European Court ruling on religious freedom and property disputes in Ukraine

ECHR finds Article 9 violation in Ukrainian church building dispute case
The European Court of Human Rights delivered its judgement on 9 October 2025 in Religious Community of Svyato-Uspenskyy Parish v Ukraine (Application no. 8906/19), finding a violation of Article 9 concerning the state's failure to protect a religious community's use of its church building during a dispute with another religious group.
Background and procedural history
The applicant community, registered in 1991 and belonging to the Ukrainian Orthodox Church associated with the Moscow Patriarchate (UOC MP), owned and used the Church of the Assumption of the Virgin Mary in Ptycha village, Rivne Region. From 2014, tensions escalated between the applicant community and parishioners of the Ukrainian Orthodox Church of the Kyiv Patriarchate (UOC KP) against the backdrop of Russia's actions in Crimea and eastern Ukraine.

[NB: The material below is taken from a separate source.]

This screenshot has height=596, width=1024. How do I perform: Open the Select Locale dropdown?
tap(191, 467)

Following violent incidents and disputes over the building's use, domestic authorities imposed a freezing order on the church building on 19 January 2016. After that order was lifted on 2 April 2018, further incidents occurred the same day involving masked individuals breaking into the church. On 3 April 2018, another freezing order was imposed, prohibiting all use of the building. The Rivne Regional Court of Appeal upheld this decision on 2 May 2018, finding it necessary to prevent destruction or damage to the property.
Admissibility considerations
The Court addressed preliminary issues concerning the application's scope. Complaints relating to events before 2 April 2018 were declared inadmissible as lodged outside the six-month time limit. Additionally, new complaints submitted by the applicant's lawyer in 2023 concerning the community's 2019 change of canonical jurisdiction were rejected as out of time.

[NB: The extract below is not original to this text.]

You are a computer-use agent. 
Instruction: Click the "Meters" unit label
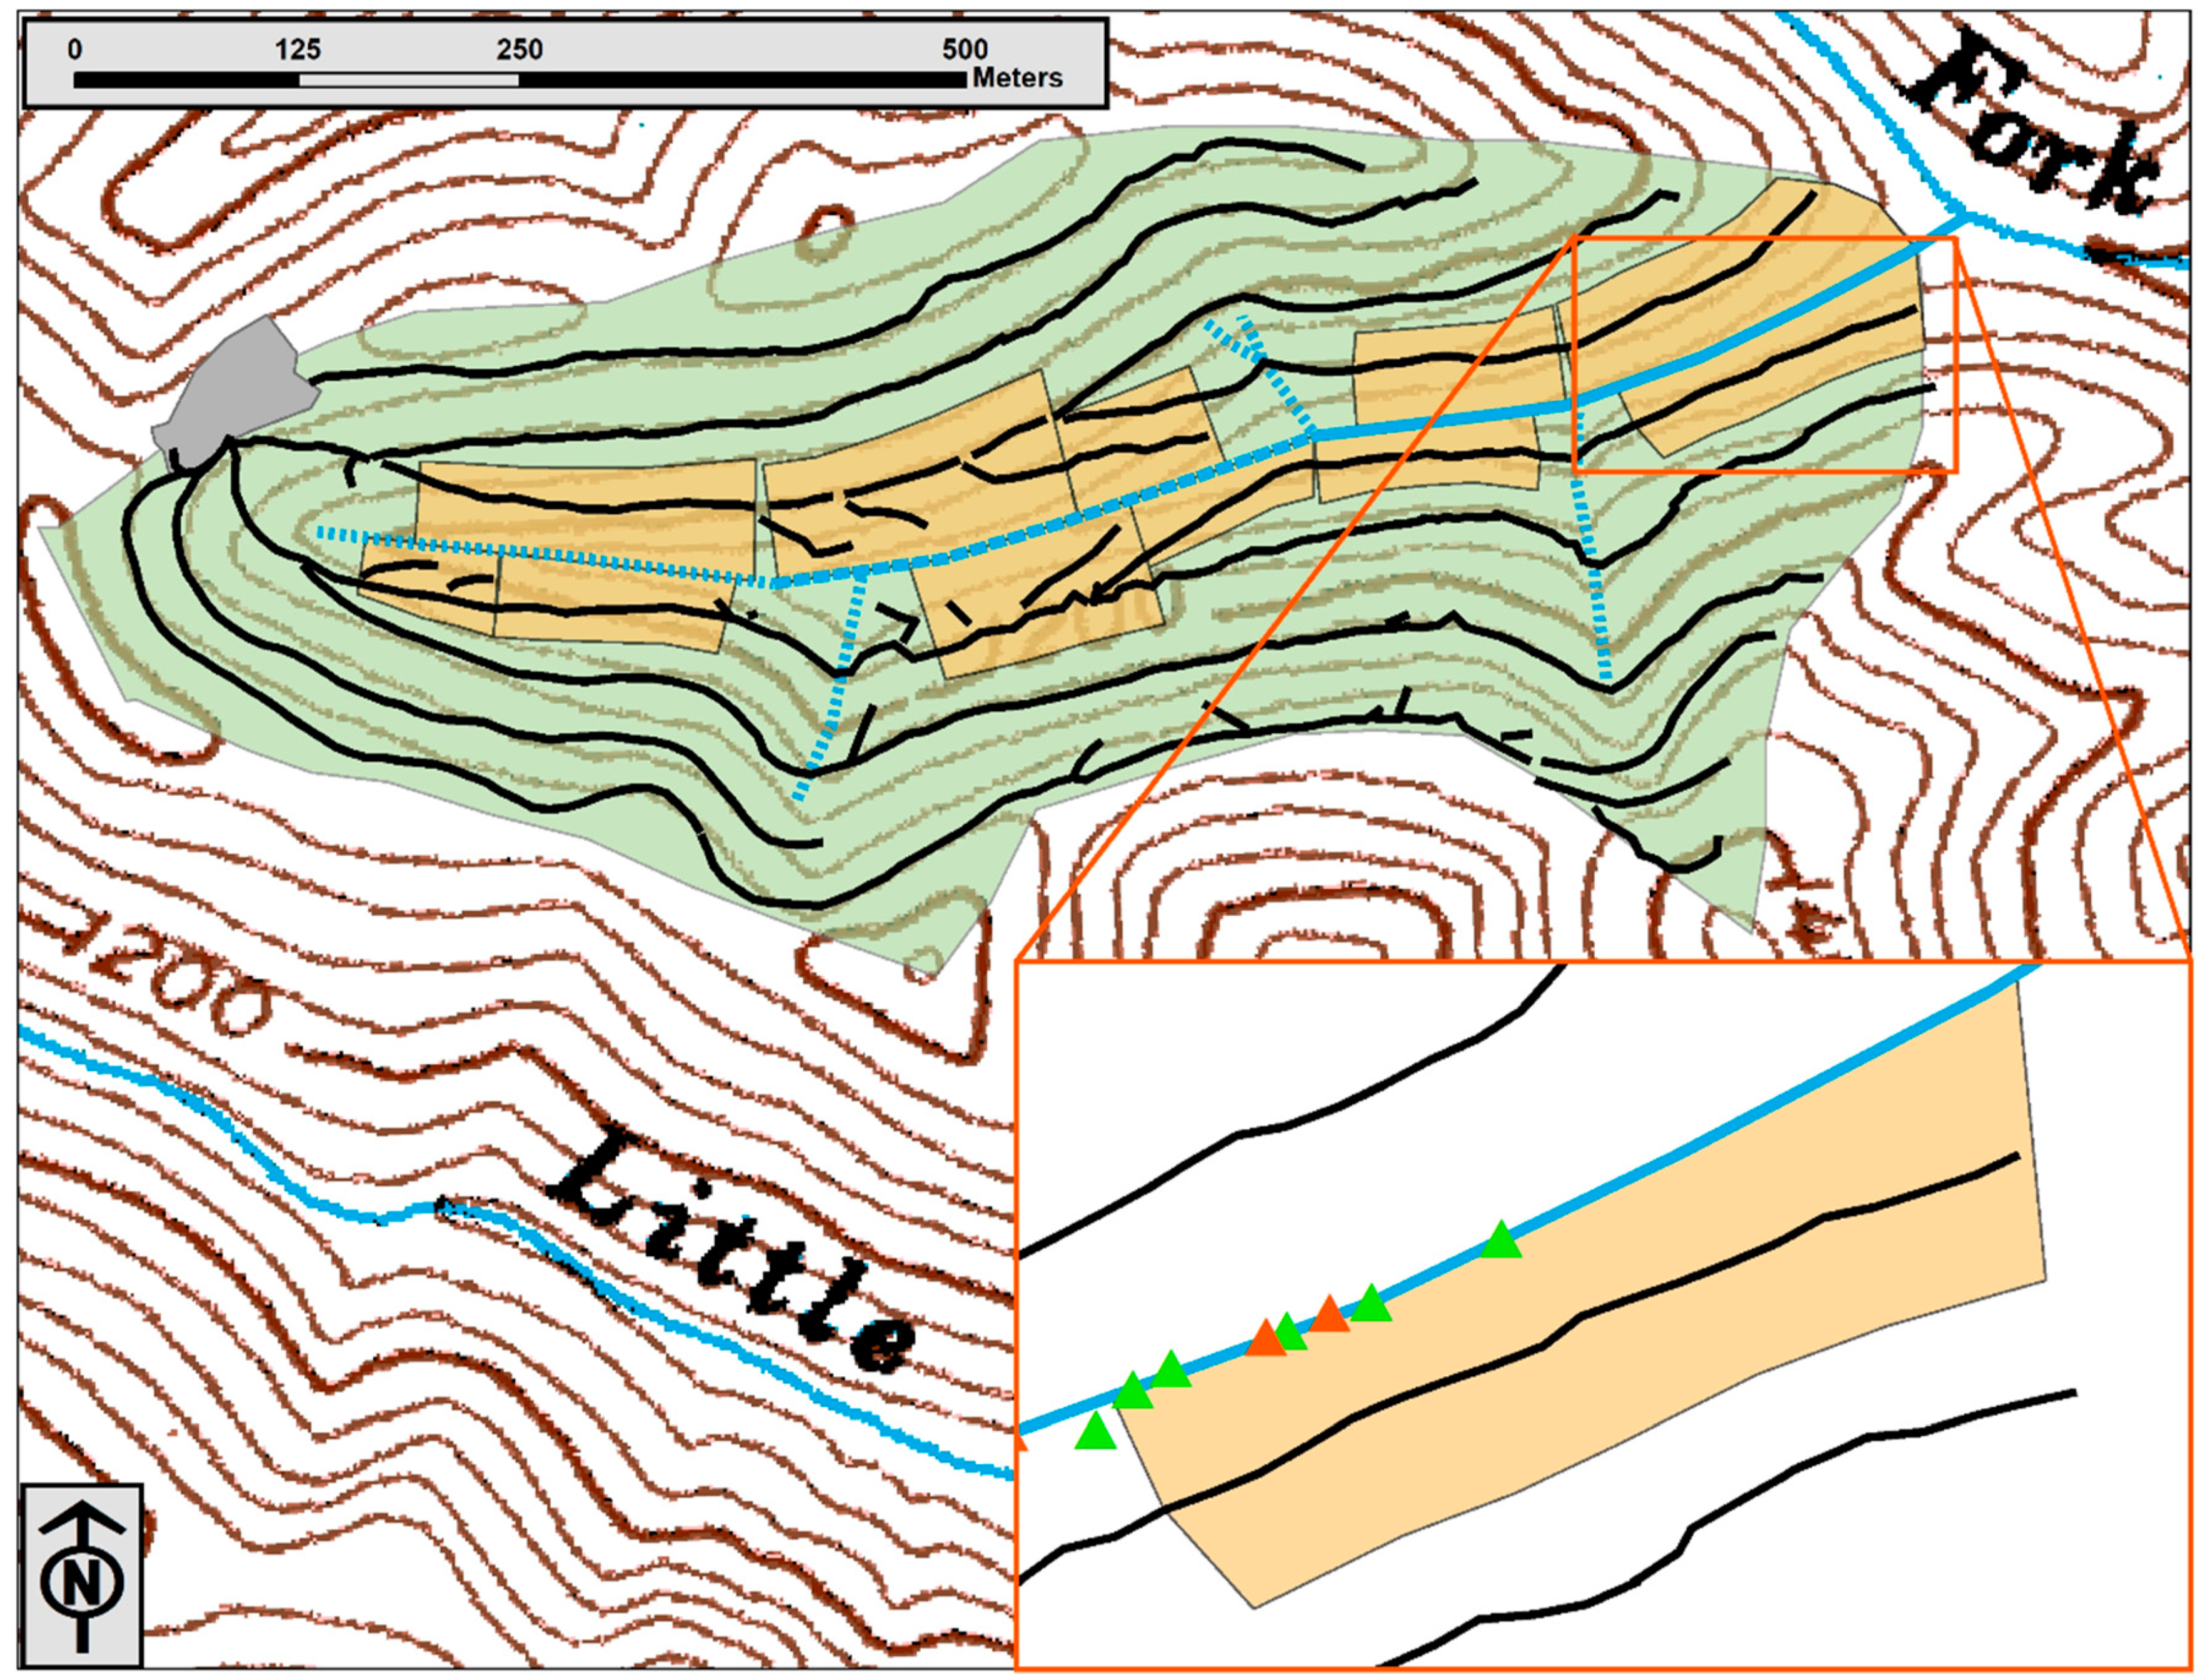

A significant procedural challenge arose when the Government requested to strike out the application under Article 37 § 1(a), noting that on 1 April 2019 the community had voted to join the Orthodox Church of Ukraine (OCU) and dismissed its original parson. The Court found that whilst the complaint under Article 1 of Protocol No. 1 should be struck out (as property rights belonged to the legal entity which no longer wished to pursue the application), the Article 9 complaint could continue. The Court emphasised that official recognition or legal personality are not prerequisites for exercising Article 9 rights, and evidence showed the original community continued to exist de facto as a religious group.
Article 9 assessment
The Court acknowledged the considerable challenge faced by Ukrainian authorities in managing the long-standing dispute, noting substantial police deployment to guard the church building. However, it found the authorities' response deficient in several respects.
Crucially, the domestic authorities prohibited use of the church building entirely within criminal proceedings, without adequately considering that the applicant community, as legal owner, held the exclusive right to use it. The Court noted only one investigative step had been identified despite multiple alleged offences on 2 April 2018, and that those involved or their affiliated groups were apparently known to police.
The Court emphasised that the authorities' role in conflicts between religious groups is not to eliminate pluralism by removing the cause of tension, but to ensure competing groups tolerate each other. In this case, they eliminated the tension source by prohibiting all use of the building. The state failed to demonstrate that the steps taken were sufficient or that alternative measures were unavailable.
The Court concluded that authorities had not taken sufficient steps to ensure peaceful enjoyment of Article 9 rights by the applicant community, finding a violation. No award for damages or costs was made, as the applicant failed to establish a causal link for pecuniary damage and provided insufficient documentation for legal expenses.